使用 iGraph 的最快可能传染算法
Fastest possible contagion algorithm with iGraph
我正在尝试编写一个传染算法:
- 创建 igraph 图
- 用火点亮四个随机节点(状态 = 真)
- 如果至少 10% 的邻居着火,则将火势蔓延到另一个节点。传播火势的节点耗尽 (state = False)
- 当没有节点着火时停止。
到目前为止,这是我的代码:
from igraph import *
from random import *
from time import *
def countSimilarNeigh(g,v):
c = 0
neigh = g.neighbors(v[0])
for v2 in neigh:
if g.vs(v2)['state'] != v['state']:
c += 1
return float(c)/len(neigh)
def contagion(g):
contagious = True
while contagious:
for v in g.vs():
contagious = False
if v['contagious'] == True:
for n2 in g.neighbors(v):
if countSimilarNeigh(g,g.vs(n2)) > 0.1 and g.vs(n2)['state'][0] == False:
g.vs(n2)['state'] = True
g.vs(n2)['contagious'] = True
contagious = True
v['contagious'] = False
def init_graph(n = 60, p = .1):
g = Graph.Erdos_Renyi(n,p)
while g.is_connected == False:
g = Graph.Erdos_Renyi(n,p)
g.simplify(multiple=True, loops=True)
return g
def score(g,repl = 200):
for c in range(repl):
cc = 0
for i in g.vs():
i['contagious'] = False
i['state'] = False
if random() < .1 and cc < 4:
i['state'] = True
i['contagious'] = True
cc += 1
contagion(g)
t0 = time()
score(init_graph())
print time()-t0
不幸的是,它 运行 在我的计算机上运行速度很慢,而且我需要计算很多重复项。有没有办法优化这段代码,或者使用不同的方法以更有效的方式执行传染?
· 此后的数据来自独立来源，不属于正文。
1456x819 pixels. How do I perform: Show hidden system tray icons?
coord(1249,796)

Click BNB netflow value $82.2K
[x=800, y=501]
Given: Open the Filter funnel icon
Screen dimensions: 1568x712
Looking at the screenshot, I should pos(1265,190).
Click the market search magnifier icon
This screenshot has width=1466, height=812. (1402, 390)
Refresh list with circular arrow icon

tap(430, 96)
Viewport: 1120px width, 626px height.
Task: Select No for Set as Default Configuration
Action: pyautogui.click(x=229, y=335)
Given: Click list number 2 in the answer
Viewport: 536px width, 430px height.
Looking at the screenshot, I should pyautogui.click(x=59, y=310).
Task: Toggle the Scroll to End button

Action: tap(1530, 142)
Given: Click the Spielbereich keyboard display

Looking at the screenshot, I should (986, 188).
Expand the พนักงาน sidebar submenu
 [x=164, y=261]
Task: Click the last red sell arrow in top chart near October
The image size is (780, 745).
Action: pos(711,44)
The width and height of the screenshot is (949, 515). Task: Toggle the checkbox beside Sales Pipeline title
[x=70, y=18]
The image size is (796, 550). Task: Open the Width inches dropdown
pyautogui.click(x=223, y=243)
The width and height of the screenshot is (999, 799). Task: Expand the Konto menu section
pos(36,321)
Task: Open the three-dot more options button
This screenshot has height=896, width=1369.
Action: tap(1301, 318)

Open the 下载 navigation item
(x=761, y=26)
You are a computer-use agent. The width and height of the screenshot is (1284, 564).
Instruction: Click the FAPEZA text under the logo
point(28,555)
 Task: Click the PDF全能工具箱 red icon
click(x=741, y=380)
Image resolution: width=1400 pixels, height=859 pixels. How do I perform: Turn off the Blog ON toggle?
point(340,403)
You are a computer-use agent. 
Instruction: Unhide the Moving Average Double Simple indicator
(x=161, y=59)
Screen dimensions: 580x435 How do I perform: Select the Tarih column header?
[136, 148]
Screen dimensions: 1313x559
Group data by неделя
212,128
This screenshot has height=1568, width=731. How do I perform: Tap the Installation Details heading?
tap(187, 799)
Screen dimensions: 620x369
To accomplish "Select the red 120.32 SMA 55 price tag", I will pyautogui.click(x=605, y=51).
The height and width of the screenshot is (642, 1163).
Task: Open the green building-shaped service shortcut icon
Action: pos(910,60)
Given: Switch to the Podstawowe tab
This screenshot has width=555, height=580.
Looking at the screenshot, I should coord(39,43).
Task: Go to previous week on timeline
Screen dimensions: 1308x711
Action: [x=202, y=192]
我基于此算法 http://www.ncbi.nlm.nih.gov/pmc/articles/PMC122850/
编辑:带有 cprofiler 的 运行 提供了更多信息。到目前为止,countSimilarNeigh() 使用了最多的资源:
ncalls tottime percall cumtime percall filename:lineno(function)
200 0.147 0.001 2.391 0.012 Untitled:14(contagion)
1 0.000 0.000 0.000 0.000 Untitled:28(init_graph)
1 0.005 0.005 2.398 2.398 Untitled:36(score)
61392 0.601 0.000 1.925 0.000 Untitled:5(countSimilarNeigh)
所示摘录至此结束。